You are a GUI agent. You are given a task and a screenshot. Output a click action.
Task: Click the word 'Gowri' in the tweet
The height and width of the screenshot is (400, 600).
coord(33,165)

-.-.-

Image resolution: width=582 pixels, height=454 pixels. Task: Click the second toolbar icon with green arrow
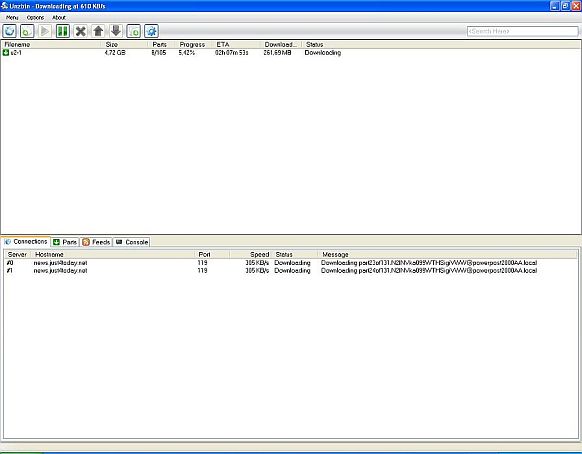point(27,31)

-.-.-

Copy out the lines from the one containing "You are a GUI" through the one containing "coord(33,165)", requests included, and raise every coordinate in the answers by 131.

You are a GUI agent. You are given a task and a screenshot. Output a click action.
Task: Click the word 'Gowri' in the tweet
The height and width of the screenshot is (400, 600).
coord(164,296)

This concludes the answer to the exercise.